News Release

March 28, 2006

Contact: Jane Shaskan, 860-679-4777

Sleepy Time

Sleep Deprived Lose Another Hour

FARMINGTON, CONN. – Each year National Sleep Awareness Week ends on the first Sunday in April coinciding with the return to Daylight Saving Time. Clocks move forward at 2 a.m. and millions of Americans lose an hour of sleep.

Americans are already sleep deprived, says Daniel McNally, M.D., director of the Sleep Disorders Center at UConn Health Center. According to a 2005 National Sleep Foundation poll, three-quarters of adults say they often have problems sleeping, and one-fourth say sleep problems have some impact on their daily lives.

“Sleep deprivation affects us all,” says McNally, “either directly or indirectly and often both. Sleepy teens, drowsy drivers, overworked adults – as a nation, we are just not getting enough sleep.”

A good night’s sleep, seven to eight hours for most adults, requires more than time. Dr. McNally offers these tips for a restful night’s sleep.

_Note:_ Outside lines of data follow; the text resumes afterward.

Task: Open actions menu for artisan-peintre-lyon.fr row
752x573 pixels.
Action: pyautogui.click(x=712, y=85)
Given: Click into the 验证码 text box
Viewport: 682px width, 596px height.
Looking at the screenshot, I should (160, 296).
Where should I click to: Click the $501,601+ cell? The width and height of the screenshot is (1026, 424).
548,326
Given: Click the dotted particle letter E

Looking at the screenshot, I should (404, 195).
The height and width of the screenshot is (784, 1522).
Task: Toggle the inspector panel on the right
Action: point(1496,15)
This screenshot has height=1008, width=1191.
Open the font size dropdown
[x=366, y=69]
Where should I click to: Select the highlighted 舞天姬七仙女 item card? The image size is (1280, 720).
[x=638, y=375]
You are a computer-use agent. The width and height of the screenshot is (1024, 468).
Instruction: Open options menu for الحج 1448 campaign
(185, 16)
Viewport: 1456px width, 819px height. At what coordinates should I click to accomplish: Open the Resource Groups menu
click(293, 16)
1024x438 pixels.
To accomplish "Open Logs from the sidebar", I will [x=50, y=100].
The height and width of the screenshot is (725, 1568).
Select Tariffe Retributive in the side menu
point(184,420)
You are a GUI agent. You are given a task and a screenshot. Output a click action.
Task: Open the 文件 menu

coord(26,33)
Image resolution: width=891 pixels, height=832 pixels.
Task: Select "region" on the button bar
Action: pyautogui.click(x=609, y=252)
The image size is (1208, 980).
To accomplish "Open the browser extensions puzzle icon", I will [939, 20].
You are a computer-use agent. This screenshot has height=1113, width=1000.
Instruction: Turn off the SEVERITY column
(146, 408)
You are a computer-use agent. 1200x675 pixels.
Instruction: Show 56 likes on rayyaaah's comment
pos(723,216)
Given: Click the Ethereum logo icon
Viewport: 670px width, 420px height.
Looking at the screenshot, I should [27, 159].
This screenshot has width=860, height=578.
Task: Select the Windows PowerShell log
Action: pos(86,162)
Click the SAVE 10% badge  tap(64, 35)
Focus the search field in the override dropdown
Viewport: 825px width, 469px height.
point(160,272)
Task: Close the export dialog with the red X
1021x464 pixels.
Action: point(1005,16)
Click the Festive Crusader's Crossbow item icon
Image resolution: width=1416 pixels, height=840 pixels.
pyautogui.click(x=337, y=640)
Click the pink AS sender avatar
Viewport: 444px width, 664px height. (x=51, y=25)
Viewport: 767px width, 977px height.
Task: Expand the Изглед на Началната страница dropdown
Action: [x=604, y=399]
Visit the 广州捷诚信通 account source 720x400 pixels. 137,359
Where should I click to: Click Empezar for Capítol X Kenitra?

  • Avoid alcohol, especially in the evening. Alcohol can make you sleepier initially but will fragment and disrupt your later night's sleep.
  • Avoid caffeine, especially in the evening.
  • No eating, reading or watching TV in the bedroom. We want you to build a strong association between your bed and sleep, and other in bed activities like reading confuse your sleeping brain and weaken that association.
  • Make sure that there is nothing to disturb your sleep. Remove pets from the bedroom, keep the blinds drawn at night, and remove other sources of noise or disruption.
  • Face the alarm clock away from your bed to discourage becoming increasingly anxious as you watch the time tick away.
  • Make sure your mattress and bedding is comfortable and the temperature appropriate. Too warm a temperature at bedtime may hinder sleep, and exercise which warms you up, or hot showers right before bed, may be counterproductive.
  • After 20 minutes in bed, if you have not fallen asleep, leave the bedroom and do something relaxing until you feel sleepy and then return to bed. Repeat as many times as necessary.
  • No napping during the day or lying around in bed in the morning.
  • Expose yourself to bright sunlight during the day, especially in the morning when you wake up. This helps to keep your biological sleep clock in good order and may make it easier to sleep at night.
  • Try to go to bed and wake up at the same time every day. This consistency is particularly important in the morning, where a fixed time of awakening, coupled with good, bright light, can help to keep your biological sleep clock regular.
  • Don’t use the snooze button on your alarm clock. Instead, set the alarm for when you want to get up and then do it.

"Moving the clock ahead one hour is more stressful and harder on the sleep cycle than the time change that takes place in the fall," said Dr. McNally. “That hour will be tough for many,” he said. “The upside is the majority of us will enjoy the extended daylight hours.”